The mu- and delta-opioid pharmacophore conformations of cyclic beta-casomorphin analogues indicate docking of the Phe3 residue to different domains of the opioid receptors.

Abstract

Cyclic beta-casomorphin analogues with a D-configured amino acid residue in position 2, such as Tyr-c[-Xaa-Phe-Pro-Gly-] and Tyr-c[-Xaa-Phe-D-Pro-Gly-] (Xaa = D-A2bu, D-Orn, D-Lys) were found to bind to the mu-opioid receptor as well as to the delta-opioid receptor, whereas the corresponding L-Xaa2 derivatives are nearly inactive at both.

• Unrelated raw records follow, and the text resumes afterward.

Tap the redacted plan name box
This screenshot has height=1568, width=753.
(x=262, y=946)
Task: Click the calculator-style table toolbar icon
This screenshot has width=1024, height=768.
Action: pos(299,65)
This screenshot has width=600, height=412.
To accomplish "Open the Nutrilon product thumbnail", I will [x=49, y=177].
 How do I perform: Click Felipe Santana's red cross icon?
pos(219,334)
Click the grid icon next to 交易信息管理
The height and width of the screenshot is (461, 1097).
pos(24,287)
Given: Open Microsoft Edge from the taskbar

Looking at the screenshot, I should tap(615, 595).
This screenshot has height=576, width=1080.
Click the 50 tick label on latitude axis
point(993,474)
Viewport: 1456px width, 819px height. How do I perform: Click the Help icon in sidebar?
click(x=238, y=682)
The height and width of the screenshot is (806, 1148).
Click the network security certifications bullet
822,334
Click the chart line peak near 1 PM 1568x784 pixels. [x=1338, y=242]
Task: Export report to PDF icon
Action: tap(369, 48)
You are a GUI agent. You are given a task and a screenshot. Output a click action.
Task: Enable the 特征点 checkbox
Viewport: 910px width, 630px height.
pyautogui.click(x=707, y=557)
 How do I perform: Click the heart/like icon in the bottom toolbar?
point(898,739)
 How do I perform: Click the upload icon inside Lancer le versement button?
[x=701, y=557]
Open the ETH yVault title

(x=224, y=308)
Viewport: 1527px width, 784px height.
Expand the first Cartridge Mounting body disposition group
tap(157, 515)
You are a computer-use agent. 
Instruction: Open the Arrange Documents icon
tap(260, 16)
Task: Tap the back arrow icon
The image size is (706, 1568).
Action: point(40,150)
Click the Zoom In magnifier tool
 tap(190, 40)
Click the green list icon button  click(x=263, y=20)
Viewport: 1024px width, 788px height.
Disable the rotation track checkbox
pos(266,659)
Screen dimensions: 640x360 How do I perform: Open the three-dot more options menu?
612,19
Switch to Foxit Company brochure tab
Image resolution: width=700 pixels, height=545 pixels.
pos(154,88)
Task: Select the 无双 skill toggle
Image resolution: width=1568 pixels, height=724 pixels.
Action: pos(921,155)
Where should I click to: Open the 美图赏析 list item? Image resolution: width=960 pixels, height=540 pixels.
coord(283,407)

Low-energy conformers of both active and nearly inactive derivatives have been determined in a systematic conformational search or by molecular dynamics simulations using the TRIPOS force field. The obtained conformations were compared with regard to a model for mu-selective opiates developed by Brandt et al. [Drug Des. Discov., 10 (1993) 257]. Superpositions as well as electrostatic, lipophilic and hydrogen bounding similarities with the delta-opioid receptor pharmacophore conformation of t-Hpp-JOM-13 proposed by Mosberg et al. [J. Med. Chem., 37 (1994) 4371, 4384] were used to establish the probable delta-pharmacophoric cyclic beta-casomorphin conformations. These conformations were also compared with a delta-opioid agonist (SNC 80) and the highly potent antagonist naltrindole. These investigations led to a prediction of the mu- and delta-pharmacophore structures for the cyclic beta-casomorphins. Interestingly, for the inactive compounds such conformations could not be detected. The comparison between the mu- and delta-pharmacophore conformations of the cyclic beta-casomorphins demonstrates not only differences in spatial orientation of both aromatic groups, but also in the backbone conformations of the ring part. In particular, the differences on phi2 and psi2 (mu approximately 70 degrees, -80 degrees; delta approximately 165 degrees, 55 degrees) cause a completely different spatial arrangement of the cyclized peptide rings when all compounds are matched with regard to maximal spatial overlap of the tyrosine residue. Assuming that both the mu- and delta-pharmacophore conformations bind with the tyrosine residue in a similar orientation at the same transmembrane domain X of their receptors, the side chain of Phe3 as a second binding site has to dock with different domains.